Carmen Bugan's memoir, "Burying the Typewriter," simultaneously embodies and eschews this genre. In the book, her father, a dissident from a small village in southern Romania, types anti-Communist pamphlets at night on an unregistered typewriter he keeps buried in the yard. When secret police apprehend him for distributing the pamphlets, he goes to jail and his family is put under surveillance. There are secret police in the back yard at night, in the living room during the day, across the street, even in the church tower. Their food stocks are raided, and Bugan, a teenager at the time and home only with her grandmother, can't contact her sister and mother for weeks.

Still, the book is not a memoir of tyranny, but a story of the author's idyllic childhood on an unforeseen collision course with history. Bugan has written a sensual memoir of growing up in the countryside, playing in the orchard, milking cows, chasing chickens, cuddling by the fire in the winter with her grandmother, whose skilled hands could turn simple ingredients into a feast.

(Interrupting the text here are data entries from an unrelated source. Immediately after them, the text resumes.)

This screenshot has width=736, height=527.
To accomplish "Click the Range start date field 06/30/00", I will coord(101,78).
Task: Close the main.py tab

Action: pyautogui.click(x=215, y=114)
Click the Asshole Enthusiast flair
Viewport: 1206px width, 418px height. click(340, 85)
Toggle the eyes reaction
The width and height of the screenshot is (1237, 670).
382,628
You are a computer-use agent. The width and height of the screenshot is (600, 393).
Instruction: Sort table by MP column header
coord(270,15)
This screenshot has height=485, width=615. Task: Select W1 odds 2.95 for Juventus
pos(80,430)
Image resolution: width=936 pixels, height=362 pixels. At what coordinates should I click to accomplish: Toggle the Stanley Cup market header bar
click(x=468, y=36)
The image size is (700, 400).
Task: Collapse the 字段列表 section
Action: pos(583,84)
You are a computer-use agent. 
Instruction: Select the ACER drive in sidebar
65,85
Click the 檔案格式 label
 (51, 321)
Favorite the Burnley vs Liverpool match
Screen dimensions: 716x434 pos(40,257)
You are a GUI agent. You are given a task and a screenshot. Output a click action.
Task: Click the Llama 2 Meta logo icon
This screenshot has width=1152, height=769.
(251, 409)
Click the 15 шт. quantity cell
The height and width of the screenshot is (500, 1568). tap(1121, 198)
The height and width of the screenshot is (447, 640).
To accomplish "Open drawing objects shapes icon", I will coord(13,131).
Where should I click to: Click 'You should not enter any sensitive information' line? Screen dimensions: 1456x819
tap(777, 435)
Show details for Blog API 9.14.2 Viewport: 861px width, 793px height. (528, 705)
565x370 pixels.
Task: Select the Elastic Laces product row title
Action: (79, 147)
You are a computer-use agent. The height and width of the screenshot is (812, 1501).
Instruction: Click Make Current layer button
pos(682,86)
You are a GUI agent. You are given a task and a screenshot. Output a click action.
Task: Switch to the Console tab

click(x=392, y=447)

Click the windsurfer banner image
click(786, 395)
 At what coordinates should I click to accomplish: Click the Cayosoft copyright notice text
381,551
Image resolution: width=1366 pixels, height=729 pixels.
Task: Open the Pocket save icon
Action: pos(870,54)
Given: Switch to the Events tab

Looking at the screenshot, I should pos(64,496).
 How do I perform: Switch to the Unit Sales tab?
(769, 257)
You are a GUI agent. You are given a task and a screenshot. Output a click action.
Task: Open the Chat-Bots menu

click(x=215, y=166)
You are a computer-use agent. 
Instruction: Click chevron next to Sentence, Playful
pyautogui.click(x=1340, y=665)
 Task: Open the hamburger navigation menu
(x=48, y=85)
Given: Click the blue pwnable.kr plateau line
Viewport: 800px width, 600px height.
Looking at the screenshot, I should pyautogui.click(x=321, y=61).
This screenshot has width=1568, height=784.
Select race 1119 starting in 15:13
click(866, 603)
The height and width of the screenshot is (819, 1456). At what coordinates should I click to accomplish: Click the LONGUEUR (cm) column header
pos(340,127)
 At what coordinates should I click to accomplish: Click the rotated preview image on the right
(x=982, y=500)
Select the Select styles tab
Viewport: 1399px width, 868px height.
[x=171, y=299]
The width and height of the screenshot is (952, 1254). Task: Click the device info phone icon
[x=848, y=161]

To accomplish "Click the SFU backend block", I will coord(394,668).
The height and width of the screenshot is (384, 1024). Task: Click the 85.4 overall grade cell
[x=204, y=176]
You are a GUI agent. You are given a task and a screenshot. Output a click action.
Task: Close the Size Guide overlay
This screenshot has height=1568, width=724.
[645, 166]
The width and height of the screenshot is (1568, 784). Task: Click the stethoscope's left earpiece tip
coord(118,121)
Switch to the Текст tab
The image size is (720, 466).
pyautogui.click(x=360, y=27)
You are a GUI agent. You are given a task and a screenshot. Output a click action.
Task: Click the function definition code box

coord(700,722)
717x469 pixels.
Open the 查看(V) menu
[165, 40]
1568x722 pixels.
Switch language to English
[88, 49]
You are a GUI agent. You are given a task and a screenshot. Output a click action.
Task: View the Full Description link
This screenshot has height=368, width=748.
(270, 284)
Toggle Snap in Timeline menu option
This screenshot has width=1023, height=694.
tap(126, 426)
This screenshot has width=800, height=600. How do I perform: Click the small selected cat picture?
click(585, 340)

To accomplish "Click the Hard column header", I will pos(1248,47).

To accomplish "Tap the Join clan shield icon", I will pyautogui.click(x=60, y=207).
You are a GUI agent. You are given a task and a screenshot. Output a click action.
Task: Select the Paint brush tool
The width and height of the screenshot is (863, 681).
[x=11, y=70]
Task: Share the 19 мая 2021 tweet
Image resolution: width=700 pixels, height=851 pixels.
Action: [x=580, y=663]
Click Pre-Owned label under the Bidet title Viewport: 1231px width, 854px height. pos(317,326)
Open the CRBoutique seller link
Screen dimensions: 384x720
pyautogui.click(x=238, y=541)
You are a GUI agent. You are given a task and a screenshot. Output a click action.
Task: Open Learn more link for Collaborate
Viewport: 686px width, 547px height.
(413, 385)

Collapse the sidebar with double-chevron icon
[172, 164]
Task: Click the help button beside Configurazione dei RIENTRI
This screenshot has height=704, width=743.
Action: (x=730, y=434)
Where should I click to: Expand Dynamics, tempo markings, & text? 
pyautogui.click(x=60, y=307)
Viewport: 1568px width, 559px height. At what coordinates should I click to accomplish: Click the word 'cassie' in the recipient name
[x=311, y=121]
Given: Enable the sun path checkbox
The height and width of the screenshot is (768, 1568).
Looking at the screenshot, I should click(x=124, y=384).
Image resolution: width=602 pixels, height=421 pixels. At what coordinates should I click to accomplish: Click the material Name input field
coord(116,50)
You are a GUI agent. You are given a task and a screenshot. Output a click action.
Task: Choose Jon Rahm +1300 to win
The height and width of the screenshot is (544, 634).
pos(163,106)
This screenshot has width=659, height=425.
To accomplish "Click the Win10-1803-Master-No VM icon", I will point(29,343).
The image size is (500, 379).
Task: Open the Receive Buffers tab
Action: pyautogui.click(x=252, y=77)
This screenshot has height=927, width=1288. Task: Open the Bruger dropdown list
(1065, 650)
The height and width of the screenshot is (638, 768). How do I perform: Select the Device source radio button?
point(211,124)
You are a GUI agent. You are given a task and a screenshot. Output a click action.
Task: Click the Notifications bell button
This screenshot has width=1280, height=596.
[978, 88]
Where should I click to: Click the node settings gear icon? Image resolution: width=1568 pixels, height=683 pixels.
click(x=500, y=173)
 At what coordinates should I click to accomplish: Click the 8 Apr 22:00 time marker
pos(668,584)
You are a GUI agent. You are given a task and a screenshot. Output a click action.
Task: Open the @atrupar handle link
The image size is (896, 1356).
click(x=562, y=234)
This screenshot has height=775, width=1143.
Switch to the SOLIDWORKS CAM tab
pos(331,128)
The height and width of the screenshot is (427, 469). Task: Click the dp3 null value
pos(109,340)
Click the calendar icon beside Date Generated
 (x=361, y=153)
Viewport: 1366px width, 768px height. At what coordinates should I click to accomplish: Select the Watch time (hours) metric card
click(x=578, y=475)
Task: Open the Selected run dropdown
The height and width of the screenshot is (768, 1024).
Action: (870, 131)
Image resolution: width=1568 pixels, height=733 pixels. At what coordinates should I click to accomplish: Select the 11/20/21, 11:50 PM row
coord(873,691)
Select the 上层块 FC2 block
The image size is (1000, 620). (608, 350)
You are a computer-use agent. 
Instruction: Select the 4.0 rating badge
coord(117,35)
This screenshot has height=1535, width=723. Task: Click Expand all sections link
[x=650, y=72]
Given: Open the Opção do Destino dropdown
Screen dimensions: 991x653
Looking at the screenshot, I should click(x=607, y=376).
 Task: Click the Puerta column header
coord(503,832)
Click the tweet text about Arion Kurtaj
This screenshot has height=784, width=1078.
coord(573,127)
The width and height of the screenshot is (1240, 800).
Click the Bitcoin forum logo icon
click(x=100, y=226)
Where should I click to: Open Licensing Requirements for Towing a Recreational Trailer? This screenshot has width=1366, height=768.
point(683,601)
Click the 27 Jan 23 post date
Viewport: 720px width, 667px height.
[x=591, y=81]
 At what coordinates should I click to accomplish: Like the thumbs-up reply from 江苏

Bugan's voice is of a carefree child of the 1970s, unaware that the president pictured in her schoolbooks is rationing food, saving electricity by cutting power, and playing Big Brother. As she turns 11, she begins connecting the dots between her parents' habit of listening to Radio Free Europe and Voice of America, their gloom when they return from their store where they sell allotments of bread and meat to people who savagely trample one another in line because there will never be enough for everyone, and the nighttime click-clacking of keys in her father's study.

As her father begins to spend less time with the family, young Carmen begins to resents him. After he is arrested, the family's life falls into shambles, and they blame him. Yes, the dissident has spoken for freedom, but he has also sacrificed his family in the process.

Bugan's memoir doesn't mean to answer the question of whether fighting for freedom trumps family -- although there is no doubt her father believes that -- but, instead, shows a child's unwavering loyalty to the universe in which she grew up. By not taking the story into the present -- it ends in 1989, the year of the revolution -- Bugan creates a dreamy world we all share, but also shows the imminent dark clouds of adulthood, infinitely more devastating when at the mercy of a soul-less government that will do anything to stay in place.

Cristian Lupsa lives in Romania, where he is the editor of "Decât o Revist," a quarterly journal of nonfiction.